4 journalists win Livingston reporting awards

ANN ARBOR, Mich. (AP) — Reporters for the Tampa Bay Times, Washingtonian Magazine and CNN Digital won Livingston Awards, given to journalists under the age of 35 for outstanding work, sponsors said Thursday.

The $10,000 awards are the largest all-media general reporting prizes in the nation. They are funded by the University of Michigan and the John S. and James L. Knight Foundation.

Alexandra Zayas of the Tampa Bay Times won the local reporting award for an investigation of child abuse in religious group homes. She reported on unlicensed facilities in Florida that are exempt from state oversight and laws against corporal punishment.

Rachel Manteuffel of the Washingtonian won in the national reporting category for a story about items that visitors leave at the Vietnam Veterans Memorial in Washington D.C.

“The objects left behind speak of matters so intimate, they may be indecipherable except to two people – one living, one dead,” Manteuffel said.

The international reporting prize went to John D. Sutter and Edythe McNamee of CNN Digital for a multimedia story on slavery in West Africa. Mauritania abolished slavery in 2008, but the reporters found that the practice continues.

Victor Navasky received the $5,000 Richard M. Clurman Award for his dedication to mentoring young journalists. Navasky has served as editor, publisher and publisher emeritus of The Nation. He is the George Delacorte Professor of Magazine Journalism at Columbia University’s Graduate School of Journalism and chairman of Columbia Journalism Review.

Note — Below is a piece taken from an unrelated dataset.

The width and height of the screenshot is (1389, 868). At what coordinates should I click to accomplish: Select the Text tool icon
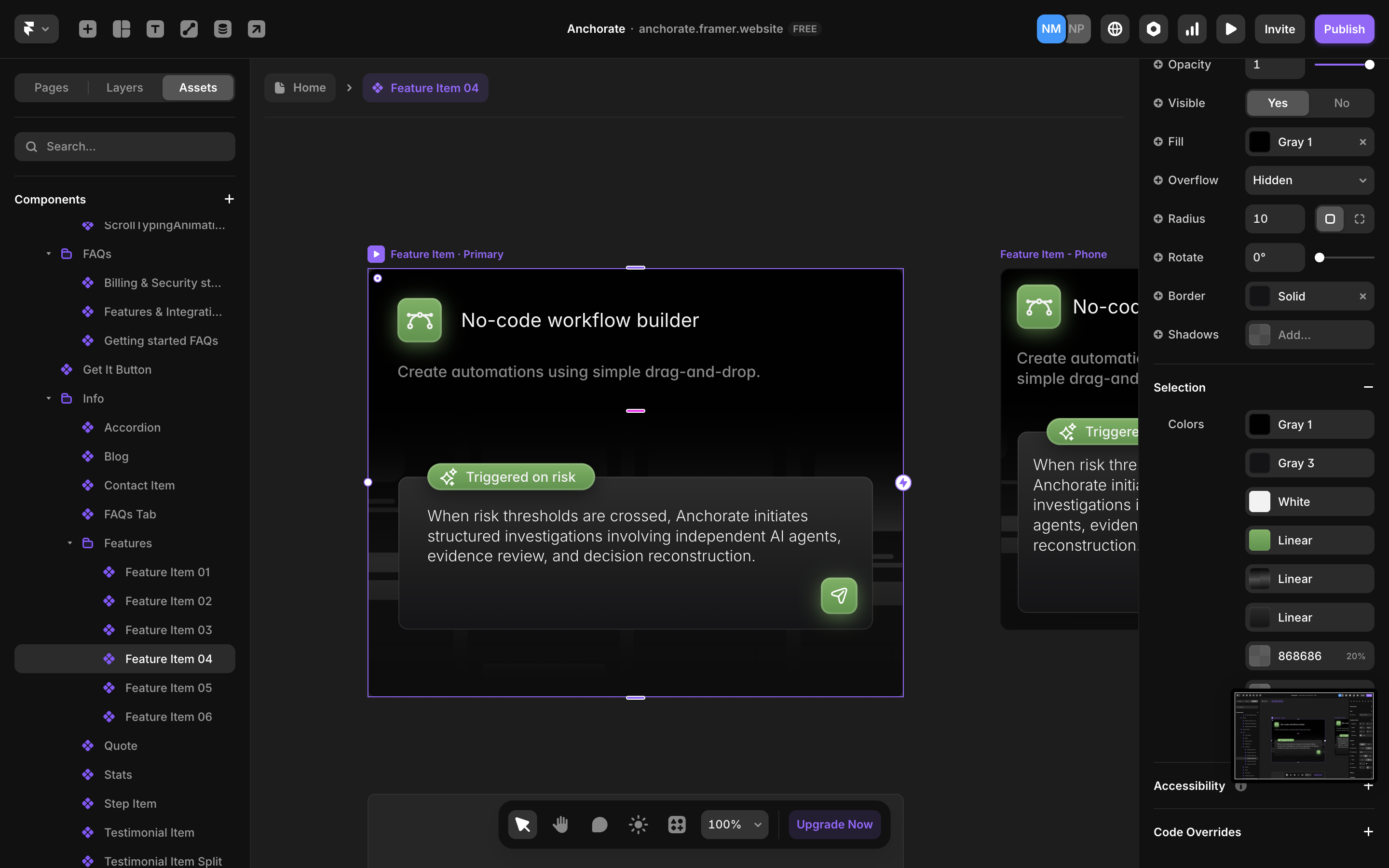tap(155, 29)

Navasky in 1978 started The Nation Internship Program, which will be renamed the Victor S. Navasky Internship Program this fall.

The Livingston Awards judging panel included Christiane Amanpour of CNN and ABC News; Ken Auletta of The New Yorker; syndicated columnists Ellen Goodman and Clarence Page; Dean Baquet, managing editor of The New York Times; Charles Gibson, former anchor of ABC News; John Harris, editor-in-chief of Politico; and Anna Quindlen, author and contributing editor of Newsweek.